A new breast cancer clinical trial called COMET (NCT02926911) is now enrolling participants to evaluate the risks and benefits of a monitoring approach vs. a full-mode attack with surgery and other therapeutic approaches in women with low-risk ductal carcinoma in situ (DCIS).
DCIS is a condition characterized by the presence of abnormal (cancer-like) cells inside the breast milk ducts, and is considered the earliest form of breast cancer. The cells are confined to the ducts, however, and have not spread into the surrounding breast tissue, so it is considered noninvasive.
The American Cancer Society estimates that around 60,000 cases of DCIS are diagnosed each year in the United States, accounting for one out of every five new breast cancer cases. While DCIS is not considered life-threatening, 20 to 30 percent of women with this condition will eventually develop an invasive breast cancer later on.
So if DCIS is not invasive but may become invasive in the future, what should women do who are diagnosed with DCIS?
Most patients with low-risk DCIS follow guideline concordant care (GCC) and undergo surgery. The treatment options include lumpectomies (a procedure in which a lump is removed from the breast) often followed by radiation. Some, however, have full mastectomies (removal of both breasts). Others may also take anti-cancer therapies, such as tamoxifen, for several years.
But women who undergo surgical management of DCIS often report persistent pain at the surgical site and see it as a disability and cause of psychological distress.
Another option for these women is to undergo active surveillance, an option offered to low-risk patients that consists of close monitoring over time for signs of disease progression.
Choosing between these options, however, poses a conundrum. Should low-risk DCIS women be treated, even though many may never progress to invasive disease?

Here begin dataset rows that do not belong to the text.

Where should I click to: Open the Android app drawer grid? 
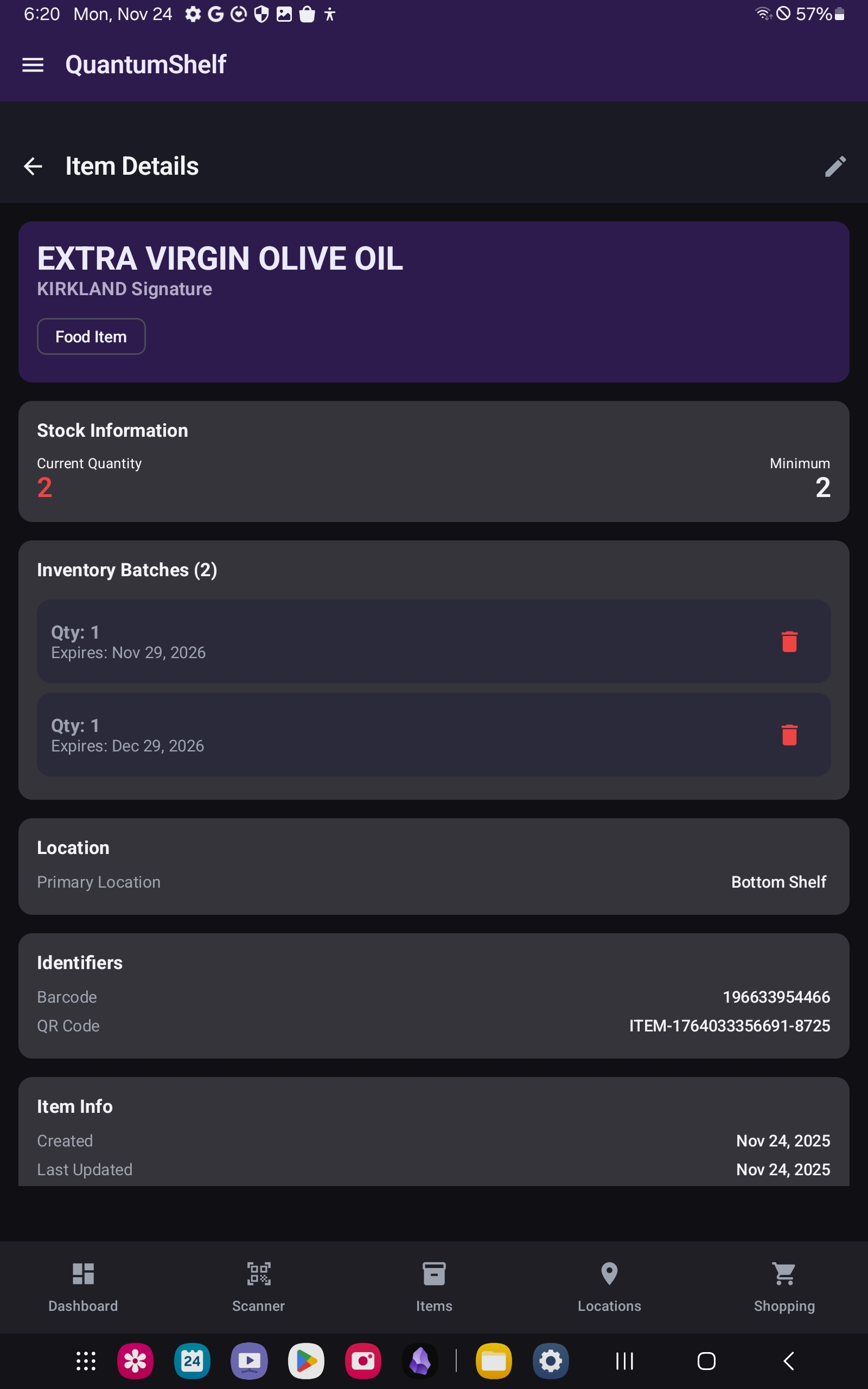tap(86, 1361)
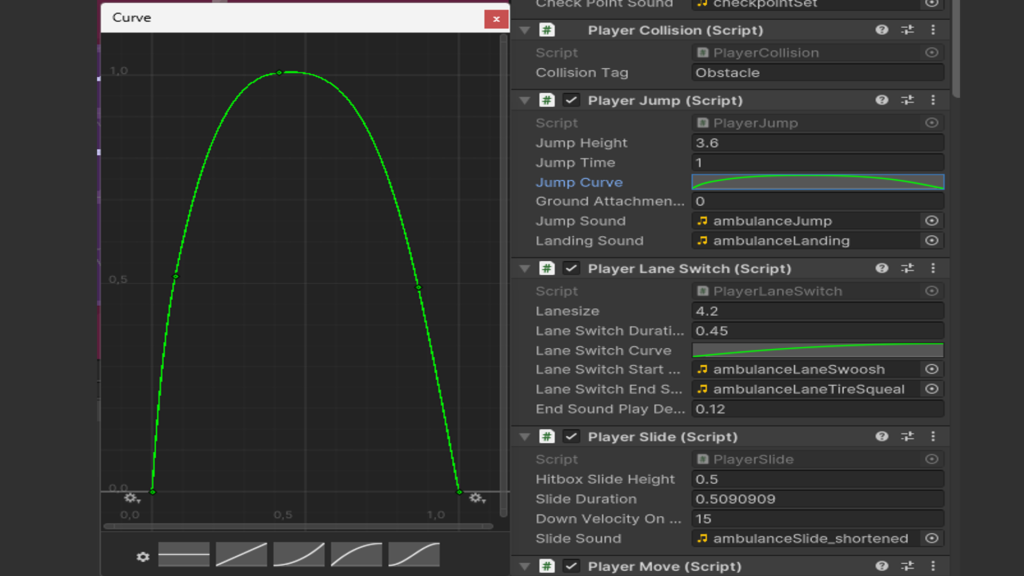This screenshot has width=1024, height=576.
Task: Open the gear settings at curve graph's bottom-right
Action: click(477, 497)
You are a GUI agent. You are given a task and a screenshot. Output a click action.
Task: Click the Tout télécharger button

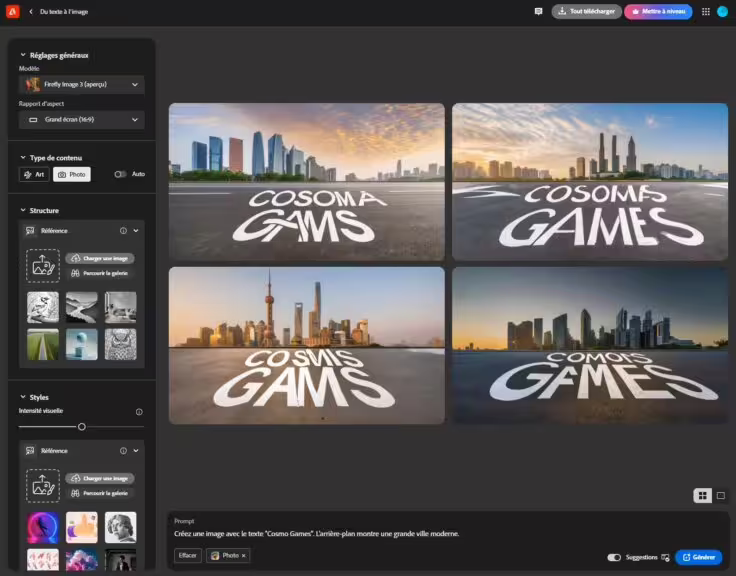coord(586,11)
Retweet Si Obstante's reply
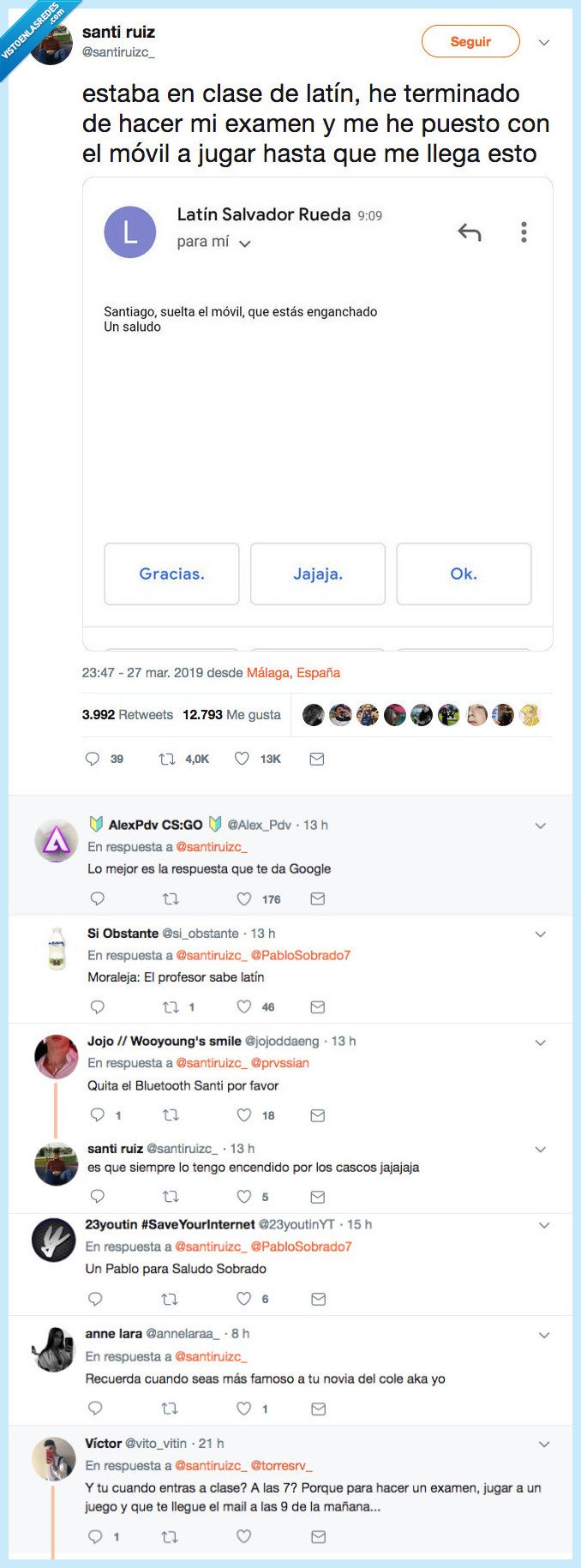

The study will determine whether low-risk DCIS women can be safely managed through active surveillance, with the approach not leading to more cancer cases or decreasing quality of life compared to the conventional therapies (guideline care).
Eligible patients for COMET are women who are at least 40 years old and have low-risk DCIS. Participants will be randomly assigned to either active surveillance or standard therapy, including surgery.
Those in the surveillance group will have regular doctor appointments and will undergo mammograms every six months. If a patient develops invasive cancer during the study, she will be able to move immediately to the treatment group, receiving either surgery or other type of therapy.
Tamoxifen and other hormone therapies will be offered to both groups to reduce the risk of recurrence.
The trial, which is actively enrolling patients, aims to recruit 900 participants at 100 medical centers nationwide. A key aspect of the study will be to assess participants’ physiological state: Do those in the surveillance group experience more anxiety because they aren’t fighting DCIS and are only monitoring it? Or do they benefit from a restrained approach?
The trial results may open possibilities for reducing overtreatment and disclose the real outcomes of patients under active surveillance relative to those undergoing conventional guideline care. Currently, fewer than 2,000 women with DCIS are receiving active surveillance in the U.S.